Лагерь находился в центре Москвы. Расконвоированные обслуживали производственные объекты города. У них было право свободного выхода за зону. Об этом мы узнали в первые дни, и я решил воспользоваться этим, чтобы известить о своем возвращении тетю, Людмилу Семеновну. Адрес ее я не забыл и попросил одного из расконвоированных сходить к ней на квартиру в Клементовский переулок.

Я получил ответ на записку в тот же день. Она передала с ним бумажный сверток с пряниками и соевыми конфетами и извещала меня о скором свидании с ее мужем Леонидом Наумовичем Галембо.

Оно состоялось на следующий день.

Вечером за мной пришел дневальный из управления и попросил явиться к начальнику лагеря. Когда я вошел в кабинет начальника, у стола в белом военном полушубке стоял дядя Леня и встречал меня доброй улыбкой родственника. Я обратил внимание на его капитанские погоны. Его улыбка приободрила меня.

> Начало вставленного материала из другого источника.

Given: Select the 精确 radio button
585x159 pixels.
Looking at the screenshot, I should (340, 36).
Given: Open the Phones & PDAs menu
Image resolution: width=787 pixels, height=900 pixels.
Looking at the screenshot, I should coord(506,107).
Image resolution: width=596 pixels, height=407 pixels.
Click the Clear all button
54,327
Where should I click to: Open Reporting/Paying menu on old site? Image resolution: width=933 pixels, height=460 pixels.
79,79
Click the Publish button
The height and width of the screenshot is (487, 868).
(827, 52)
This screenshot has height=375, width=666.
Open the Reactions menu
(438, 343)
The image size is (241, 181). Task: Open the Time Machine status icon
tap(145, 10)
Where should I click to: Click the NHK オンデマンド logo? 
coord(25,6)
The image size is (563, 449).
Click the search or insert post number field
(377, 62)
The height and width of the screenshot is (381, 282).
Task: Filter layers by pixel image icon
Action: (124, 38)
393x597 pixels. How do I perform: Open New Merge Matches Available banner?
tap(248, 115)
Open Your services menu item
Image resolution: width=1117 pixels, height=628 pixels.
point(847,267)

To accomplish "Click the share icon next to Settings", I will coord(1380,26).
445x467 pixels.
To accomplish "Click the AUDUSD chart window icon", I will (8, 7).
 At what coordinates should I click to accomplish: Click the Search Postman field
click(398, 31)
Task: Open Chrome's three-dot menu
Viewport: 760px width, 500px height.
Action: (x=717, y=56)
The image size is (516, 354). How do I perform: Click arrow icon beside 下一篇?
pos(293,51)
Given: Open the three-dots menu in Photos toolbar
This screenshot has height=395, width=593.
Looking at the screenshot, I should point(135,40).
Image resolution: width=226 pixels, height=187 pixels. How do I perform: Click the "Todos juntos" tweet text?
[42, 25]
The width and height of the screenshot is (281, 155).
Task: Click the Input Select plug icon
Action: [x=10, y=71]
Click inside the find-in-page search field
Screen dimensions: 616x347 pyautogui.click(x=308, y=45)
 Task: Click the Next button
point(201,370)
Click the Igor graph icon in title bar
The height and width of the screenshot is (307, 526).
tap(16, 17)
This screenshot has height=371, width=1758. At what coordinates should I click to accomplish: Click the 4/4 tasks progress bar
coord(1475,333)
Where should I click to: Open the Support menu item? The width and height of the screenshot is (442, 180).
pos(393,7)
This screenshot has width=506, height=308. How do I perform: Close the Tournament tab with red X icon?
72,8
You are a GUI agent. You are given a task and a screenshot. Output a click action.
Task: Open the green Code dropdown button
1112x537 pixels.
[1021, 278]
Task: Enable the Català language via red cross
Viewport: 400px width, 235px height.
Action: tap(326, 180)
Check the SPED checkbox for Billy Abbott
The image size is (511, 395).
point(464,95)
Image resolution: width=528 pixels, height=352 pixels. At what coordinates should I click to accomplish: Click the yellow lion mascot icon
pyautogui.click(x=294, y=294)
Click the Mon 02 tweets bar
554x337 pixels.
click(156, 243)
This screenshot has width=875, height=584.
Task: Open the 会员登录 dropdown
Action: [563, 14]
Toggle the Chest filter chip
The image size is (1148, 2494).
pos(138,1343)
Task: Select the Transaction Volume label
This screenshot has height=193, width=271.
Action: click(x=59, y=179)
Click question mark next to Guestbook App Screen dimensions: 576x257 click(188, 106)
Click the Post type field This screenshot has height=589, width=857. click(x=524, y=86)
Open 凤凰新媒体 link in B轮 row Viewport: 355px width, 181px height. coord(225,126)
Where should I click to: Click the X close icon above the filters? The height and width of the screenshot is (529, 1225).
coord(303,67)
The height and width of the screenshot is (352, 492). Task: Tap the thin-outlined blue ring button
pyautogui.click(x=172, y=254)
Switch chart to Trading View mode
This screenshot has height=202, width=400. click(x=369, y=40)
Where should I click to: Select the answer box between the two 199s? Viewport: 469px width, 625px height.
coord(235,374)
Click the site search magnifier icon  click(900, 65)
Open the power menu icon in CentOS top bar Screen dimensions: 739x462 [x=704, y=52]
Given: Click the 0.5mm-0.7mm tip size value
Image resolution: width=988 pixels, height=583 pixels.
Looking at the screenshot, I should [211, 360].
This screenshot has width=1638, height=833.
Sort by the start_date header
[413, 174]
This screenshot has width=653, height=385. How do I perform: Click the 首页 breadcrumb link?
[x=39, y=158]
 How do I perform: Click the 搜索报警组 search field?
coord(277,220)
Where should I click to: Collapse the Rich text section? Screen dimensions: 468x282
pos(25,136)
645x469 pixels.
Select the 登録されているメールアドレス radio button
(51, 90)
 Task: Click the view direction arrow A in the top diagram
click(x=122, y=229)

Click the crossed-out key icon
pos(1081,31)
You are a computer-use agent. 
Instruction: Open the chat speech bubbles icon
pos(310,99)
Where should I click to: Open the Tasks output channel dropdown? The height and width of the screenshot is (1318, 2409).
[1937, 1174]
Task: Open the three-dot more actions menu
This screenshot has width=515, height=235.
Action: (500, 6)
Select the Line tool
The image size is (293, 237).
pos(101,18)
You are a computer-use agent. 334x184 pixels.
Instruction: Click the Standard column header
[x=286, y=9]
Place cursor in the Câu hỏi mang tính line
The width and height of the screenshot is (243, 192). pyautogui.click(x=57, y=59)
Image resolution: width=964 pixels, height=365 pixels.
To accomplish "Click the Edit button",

Он знал меня мальчиком после приезда в Москву в 1939 году, и я запомнил его, как хорошего и доброго человека. Похоже, что и в эту минуту, несмотря на лагерь, куда меня "занесло", он испытывал ко мне те же чувства.

Мы обнялись как близкие и оба были по-настоящему рады неожиданно свалившемуся свиданию, с трудом сдерживая эту радость и улыбку. Меня поразила военная форма дяди Лени, его доверительные отношения с начальником. Как выяснилось потом, Леонид Наумович служил в аппарате Госбезопасности и сам был начальником лагеря немецких военнопленных.

В эти минуты я коротко рассказал о себе, сказав, что вины за собой не имею и, надеюсь, что в скором времени, после проверки, получу возможность уехать в Баку. Помню, что снял с руки золотые часы, подаренные мне Павлом, и на глазах начальника надел их на руку дяди Лени.

- На Вашей руке они будут сохраннее.

Наше свидание продолжалось не более десяти минут. Леонид Наумович в следующий раз обещал привезти с собой Люсю.

Потом мы простились, и я в радостном возбуждении вернулся к себе.

Через несколько дней мне разрешили передать дяде Лене наши вещи. Он приезжал на машине, чтобы забрать их. И тогда же договорились о продаже кое-каких вещей, чтобы купить продукты, которых здесь явно не хватало.

Я с нетерпением ожидал встречи с Люсей, чтобы рассказать ей о своей жизни и услышать долгожданные вести о доме. Прошедшие четыре года обернулись вечностью - трудно было предугадать то, что произошло в далеком Баку.

Наконец, мы встретились. Люся пришла с Леонидом Наумовичем. Несмотря на трудные годы войны, которые она провела в эвакуации в Сибири, проработав около двух дет в госпиталях Новосибирска и Красноярска, она мало изменилась внешне, да и было ей лишь тридцать пять лет.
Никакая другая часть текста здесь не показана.